Lin made the remarks at a forum in Taipei organized by the Taiwan Strategy Evaluation Association to promote the UN’s Sustainable Development Goals (SDGs).

At a 2015 summit, UN members laid out 17 SDGs for in the 2030 Agenda for Sustainable Development, including affordable and clean energy, industry, innovation and infrastructure, partnerships for the goals and other agenda items.

“Even though Taiwan is not a UN member, it must take up its responsibility as a citizen of the Earth,” Environmental Protection Administration Deputy Minister Chan Shun-kuei (詹順貴) said.

“Would Taiwan be able to accommodate hundreds of thousands of ‘environmental refugees’ in an emergency?” he asked, referring to the millions of people in Florida who have been evacuated due to Hurricane Irma, adding that Taiwan should take steps to adapt to extreme climate changes.

Chan, who is also deputy executive director of the National Council for Sustainable Development, said the council’s key tasks are to achieve “a nuclear-free homeland” by 2025 and to reduce greenhouse gas emissions.

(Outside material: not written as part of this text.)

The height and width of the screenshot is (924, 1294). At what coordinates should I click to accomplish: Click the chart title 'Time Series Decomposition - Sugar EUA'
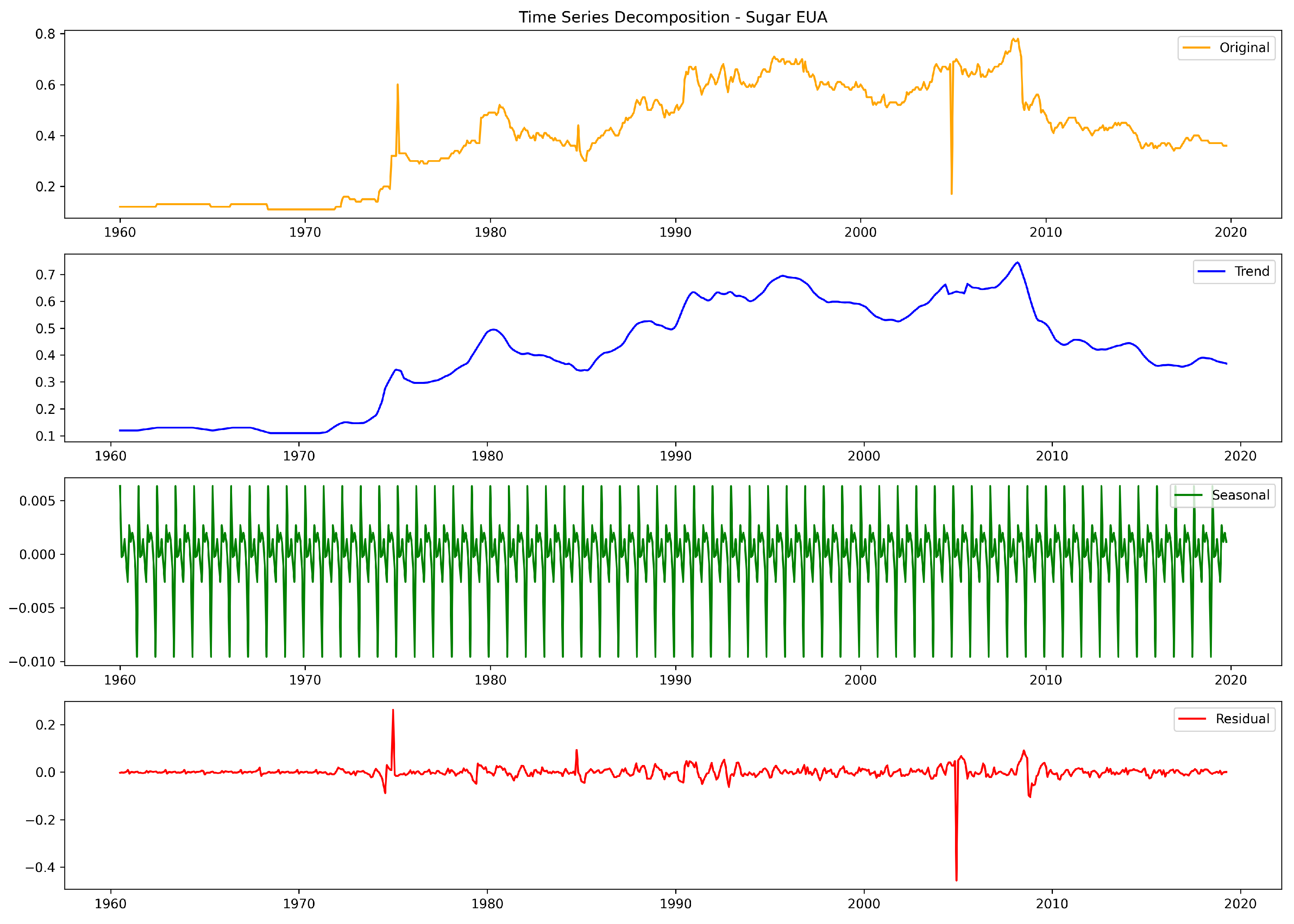(x=672, y=17)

In pursuit of affordable and clean energy, financial, as well as ecological costs should be taken into account, he said.

If renewable energy developers were to engage in competitive bidding, instead of selling electricity to Taiwan Power Co at set prices, renewable sources of energy might become cheaper, he added.

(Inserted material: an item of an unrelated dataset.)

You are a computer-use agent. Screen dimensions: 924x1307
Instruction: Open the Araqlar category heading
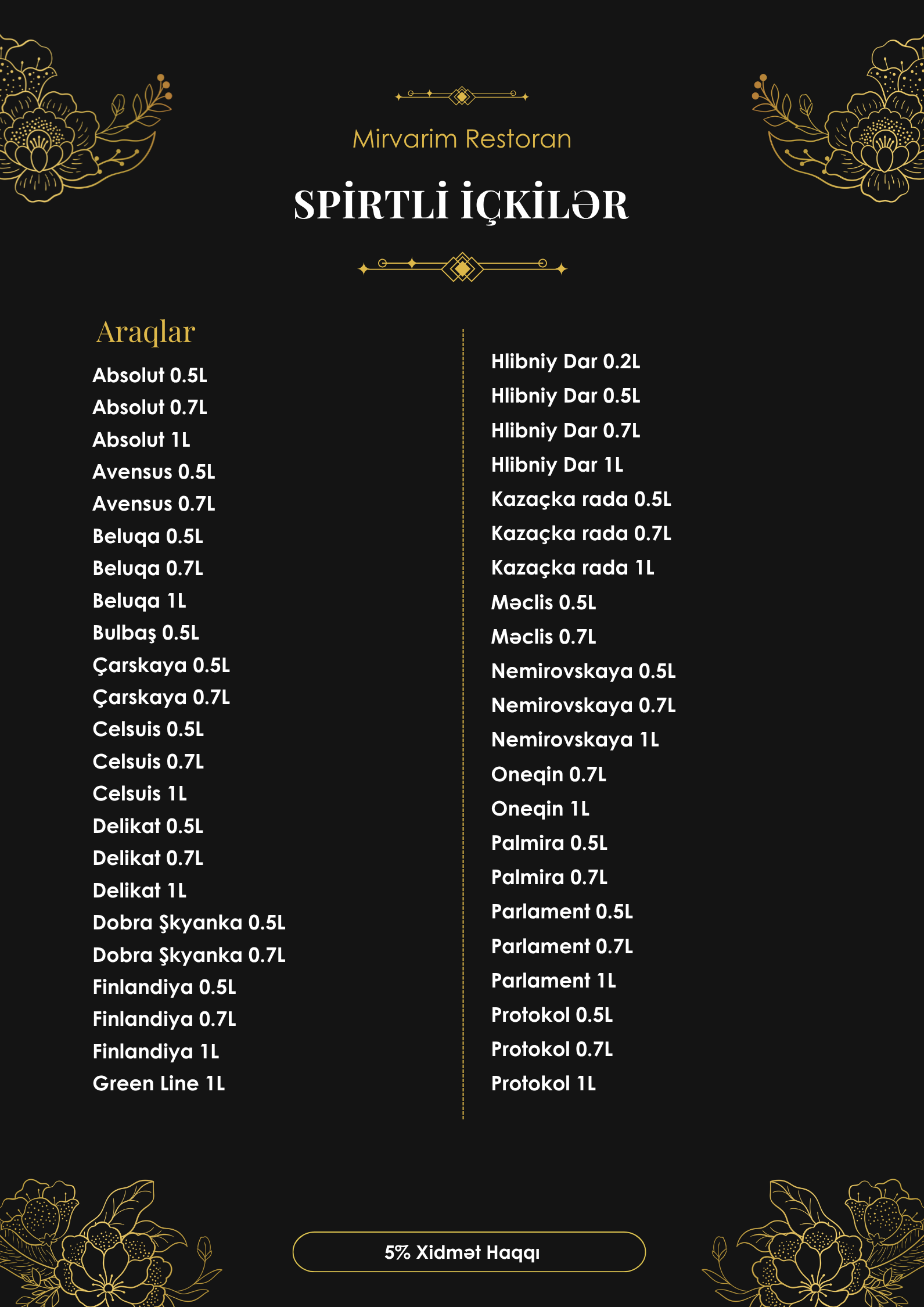145,332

Promoting sustainable development goals would be “a new turning point” in the nation’s campaign for UN membership, National Taiwan Normal University professor Fan Shih-ping (范世平) said.

Instead of emphasizing such grave issues as politics and sovereignty, Taiwan should assert human rights and environmental rights, Fan said, adding that “pathetic” appeals should give way to cheerful ones.

“Why do other countries have to know Taiwan’s problems joining the UN?” Lin said, sharing her observations of the nation’s appeal to participate in WHO’s World Health Assembly in Switzerland in May.

The key is whether Taiwan can communicate with other nations using a “common language,” she said, adding that it should stop adopting a stance of “you should be sorry for us.”

The UN agenda and goals could be a common language for Taiwan to show its partnership with other countries, she said, adding that government and non-governmental groups should share the responsibility.

President Tsai Ing-wen (蔡英文) on Tuesday last week outlined seven policy goals to the newly appointed Premier William Lai (賴清德), without mentioning any ecological subjects.

Asked if the seven policy goals would encumber the promotion of sustainable development, Chan said the seven tasks are basic frameworks, rather than limits, adding that an air pollution prevention plan started in former premier Lin Chuan’s (林全) term is set to continue.